SEGUNDO.- En la sentencia aludida se declararon como hechos probados los siguientes:
1°-D. Jesús María, mayor de edad y con domicilio a efectos de notificaciones en Málaga, ha venido prestando sus servicios por cuenta de las empresa demandada desde el día 11 de septiembre de 2017, con la categoría profesional de peón y salario mensual de 1.595,31 euros, con inclusión de la prorrata de pagas extraordinarias.
Las partes formalizaron un contrato de trabajo temporal en fecha 11 de septiembre de 2017, cuya finalización estaba prevista para el día 10 de febrero de 2019.
2°.-Que el día 8 de febrero de 2019, viernes, el demandante realizó un servicio que le fue encomendado por la empresa en el Ayuntamiento de Torremolinos, donde debía probar un vehículo. Tras un enfrentamiento con el responsable del servicio de dicha Corporación, el actor regresó alterado a la sede de la empresa, manifestando que quería irse de la misma. Dado que en ese momento la gestoría que se encarga de los trámites laborales de la empresa se encontraba cerrada, se le comunicó que fuera el lunes siguiente a fin de firmar la baja voluntaria.
Dicho día el actor no compareció, y sí lo hizo el día 11 de febrero, alegando que no firmaba la baja porque consideraba que había sido despedido. La empresa, en atención a la relación de amistad que le unía al trabajador, tramitó su baja por finalización de contrato.
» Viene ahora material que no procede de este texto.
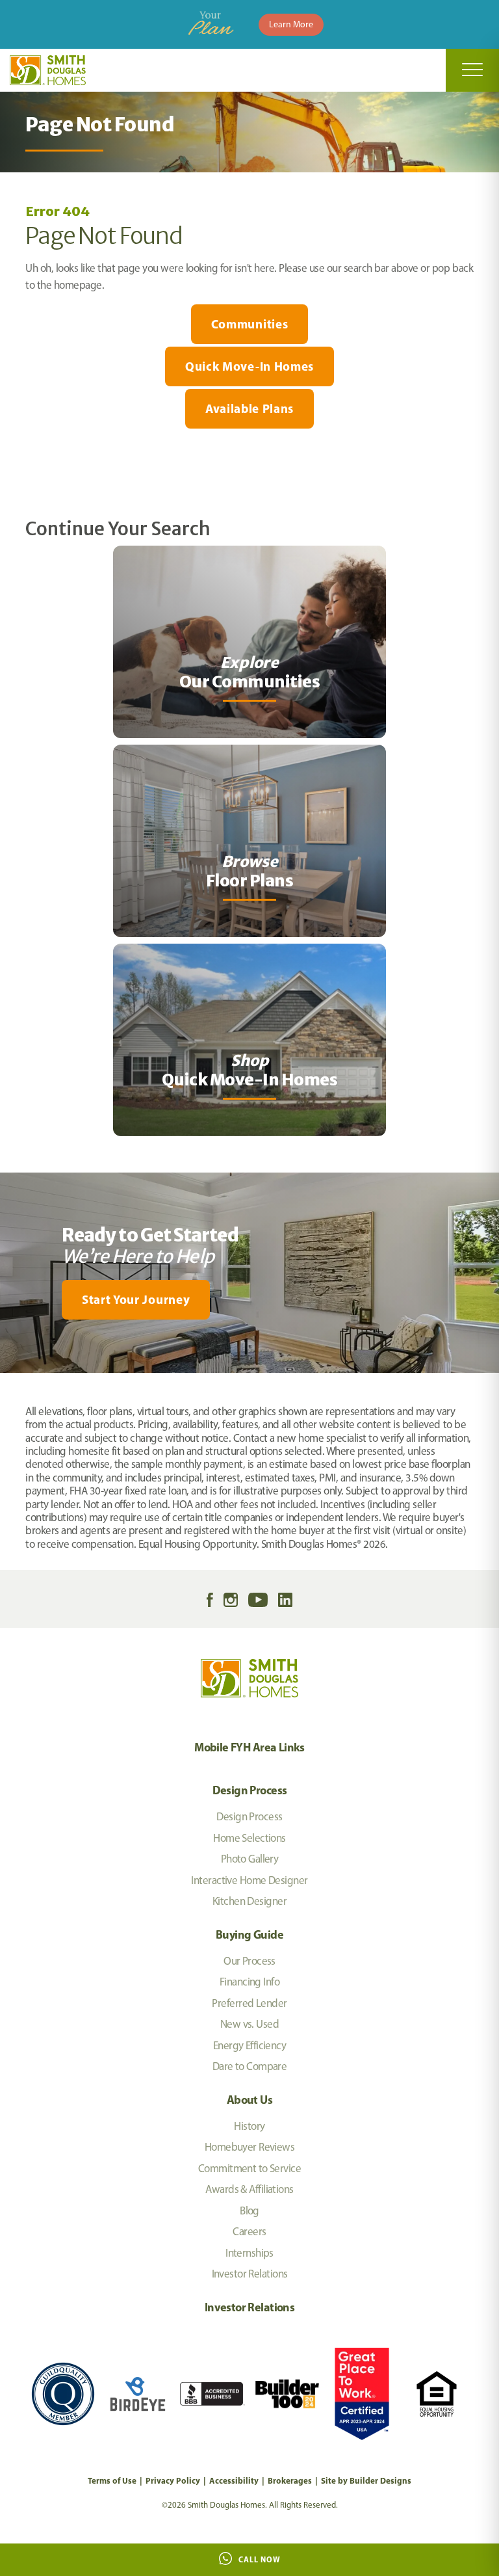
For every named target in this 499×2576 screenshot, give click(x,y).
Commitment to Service (249, 2168)
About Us (249, 2099)
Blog (249, 2210)
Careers (249, 2231)
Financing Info (249, 1981)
3°.-La empresa demandada procedió a cursar la baja del trabajador en la Seguridad Social con efectos al 10 de febrero de 2019 por fin de contrato temporal.
4°.-La empresa demandada abonó al actor la cantidad de 929,69 euros, en concepto de indemnización por despido.
5°.-En fecha 1 de abril de 2019 se celebró sin avenencia acto de conciliación ante el CMAC.
TERCERO.- Que contra dicha sentencia anunció Recurso de Suplicación la parte demandante, recurso que formalizó, no siendo impugnado de contrario. Recibidos los autos en este Tribunal se proveyó el pase de los mismos a ponente para su examen y resolución.
Fundamentos
PRIMERO.-La sentencia de instancia ha estimado la demanda formulada por D. Jesús María frente a D. Luis Alberto, declarando ser constitutiva de un despido improcedente la extinción del vínculo laboral del actor que tuvo lugar en fecha 10.02.2019.
Y frente a dicha sentencia se alza el empresario demandado a través del recurso de suplicación que ahora nos ocupa, en el que interesa que sea revocada por la Sala la sentencia de instancia y con ello sea desestimada la demanda rectora de las presentes actuaciones. Y para ello articula sendos motivos de recurso, ninguno de los cuales podrá merecer favorable acogida, por los condicionantes que citaremos a continuación.
SEGUNDO.-En el primero de tales motivos, articulado con sustento adjetivo en el artículo 193.b) de la Ley de la Jurisdicción Social, solicita el demandado la revisión fáctica de los hechos probados de la sentencia, en concreto la modificación del hecho probado segundo a fin de dotar al mismo de las menciones obrantes en la redacción alternativa propuesta.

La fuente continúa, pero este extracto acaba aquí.